*** Begin section ***

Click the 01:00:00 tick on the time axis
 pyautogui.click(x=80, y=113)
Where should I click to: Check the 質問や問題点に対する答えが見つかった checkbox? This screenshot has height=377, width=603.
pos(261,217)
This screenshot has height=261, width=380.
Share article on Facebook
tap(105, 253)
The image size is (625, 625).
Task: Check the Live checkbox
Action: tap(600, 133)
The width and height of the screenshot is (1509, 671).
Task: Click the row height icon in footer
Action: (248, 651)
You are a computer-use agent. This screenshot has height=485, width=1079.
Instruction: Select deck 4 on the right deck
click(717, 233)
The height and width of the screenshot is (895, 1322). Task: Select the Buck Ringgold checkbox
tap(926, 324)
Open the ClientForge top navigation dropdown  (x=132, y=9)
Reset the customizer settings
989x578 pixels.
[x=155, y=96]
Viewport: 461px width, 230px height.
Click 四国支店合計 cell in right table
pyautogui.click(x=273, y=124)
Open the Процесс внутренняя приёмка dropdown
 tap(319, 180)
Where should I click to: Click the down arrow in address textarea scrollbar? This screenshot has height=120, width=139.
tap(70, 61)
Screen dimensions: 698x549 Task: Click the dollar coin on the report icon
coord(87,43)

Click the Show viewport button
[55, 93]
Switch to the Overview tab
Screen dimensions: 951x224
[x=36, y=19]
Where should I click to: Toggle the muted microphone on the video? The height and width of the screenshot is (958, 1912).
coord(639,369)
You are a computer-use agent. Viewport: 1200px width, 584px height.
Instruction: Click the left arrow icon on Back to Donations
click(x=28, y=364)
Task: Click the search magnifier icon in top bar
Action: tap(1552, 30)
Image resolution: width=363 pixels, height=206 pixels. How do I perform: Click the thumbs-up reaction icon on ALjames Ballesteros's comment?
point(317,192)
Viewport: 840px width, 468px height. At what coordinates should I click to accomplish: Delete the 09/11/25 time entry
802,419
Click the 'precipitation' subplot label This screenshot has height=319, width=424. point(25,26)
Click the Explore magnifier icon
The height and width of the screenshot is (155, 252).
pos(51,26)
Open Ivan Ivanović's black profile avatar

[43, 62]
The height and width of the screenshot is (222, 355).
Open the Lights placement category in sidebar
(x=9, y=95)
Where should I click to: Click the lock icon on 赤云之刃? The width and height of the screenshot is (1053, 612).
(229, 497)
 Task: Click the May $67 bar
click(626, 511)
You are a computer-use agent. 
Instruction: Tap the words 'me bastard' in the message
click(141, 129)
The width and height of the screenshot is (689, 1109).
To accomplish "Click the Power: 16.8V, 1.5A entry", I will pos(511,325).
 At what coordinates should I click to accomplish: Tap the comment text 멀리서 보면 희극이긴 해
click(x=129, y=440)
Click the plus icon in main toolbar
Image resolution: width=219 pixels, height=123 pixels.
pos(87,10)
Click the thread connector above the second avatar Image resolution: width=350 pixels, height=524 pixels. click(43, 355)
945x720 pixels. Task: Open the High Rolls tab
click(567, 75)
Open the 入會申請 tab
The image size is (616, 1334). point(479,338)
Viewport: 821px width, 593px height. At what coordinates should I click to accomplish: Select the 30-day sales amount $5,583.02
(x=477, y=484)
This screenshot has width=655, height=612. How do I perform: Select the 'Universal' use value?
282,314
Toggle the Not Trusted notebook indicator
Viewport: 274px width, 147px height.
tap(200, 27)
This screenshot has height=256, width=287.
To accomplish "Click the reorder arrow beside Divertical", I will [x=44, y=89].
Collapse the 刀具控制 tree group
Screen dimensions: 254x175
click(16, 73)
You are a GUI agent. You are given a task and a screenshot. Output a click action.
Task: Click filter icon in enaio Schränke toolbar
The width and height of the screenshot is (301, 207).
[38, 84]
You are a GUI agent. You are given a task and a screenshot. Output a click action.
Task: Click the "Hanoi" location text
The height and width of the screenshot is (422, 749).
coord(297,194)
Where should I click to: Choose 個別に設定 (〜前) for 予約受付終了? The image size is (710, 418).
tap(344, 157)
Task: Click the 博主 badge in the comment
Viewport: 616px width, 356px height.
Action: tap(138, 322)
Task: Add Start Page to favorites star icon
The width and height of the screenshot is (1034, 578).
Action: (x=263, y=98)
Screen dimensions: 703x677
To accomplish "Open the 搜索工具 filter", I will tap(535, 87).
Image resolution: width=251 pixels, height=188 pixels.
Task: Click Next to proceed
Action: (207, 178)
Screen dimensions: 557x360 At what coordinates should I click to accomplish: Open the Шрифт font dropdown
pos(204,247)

*** End section ***

Your goal:
Nothing but the lines from the one containing "Open the 入會申請 tab" to the last line of the listing above belongs in the answer; restate each word for word.

Exercise solution:
Open the 入會申請 tab
The image size is (616, 1334). point(479,338)
Viewport: 821px width, 593px height. At what coordinates should I click to accomplish: Select the 30-day sales amount $5,583.02
(x=477, y=484)
This screenshot has width=655, height=612. How do I perform: Select the 'Universal' use value?
282,314
Toggle the Not Trusted notebook indicator
Viewport: 274px width, 147px height.
tap(200, 27)
This screenshot has height=256, width=287.
To accomplish "Click the reorder arrow beside Divertical", I will [x=44, y=89].
Collapse the 刀具控制 tree group
Screen dimensions: 254x175
click(16, 73)
You are a GUI agent. You are given a task and a screenshot. Output a click action.
Task: Click filter icon in enaio Schränke toolbar
The width and height of the screenshot is (301, 207).
[38, 84]
You are a GUI agent. You are given a task and a screenshot. Output a click action.
Task: Click the "Hanoi" location text
The height and width of the screenshot is (422, 749).
coord(297,194)
Where should I click to: Choose 個別に設定 (〜前) for 予約受付終了? The image size is (710, 418).
tap(344, 157)
Task: Click the 博主 badge in the comment
Viewport: 616px width, 356px height.
Action: tap(138, 322)
Task: Add Start Page to favorites star icon
The width and height of the screenshot is (1034, 578).
Action: (x=263, y=98)
Screen dimensions: 703x677
To accomplish "Open the 搜索工具 filter", I will tap(535, 87).
Image resolution: width=251 pixels, height=188 pixels.
Task: Click Next to proceed
Action: (207, 178)
Screen dimensions: 557x360 At what coordinates should I click to accomplish: Open the Шрифт font dropdown
pos(204,247)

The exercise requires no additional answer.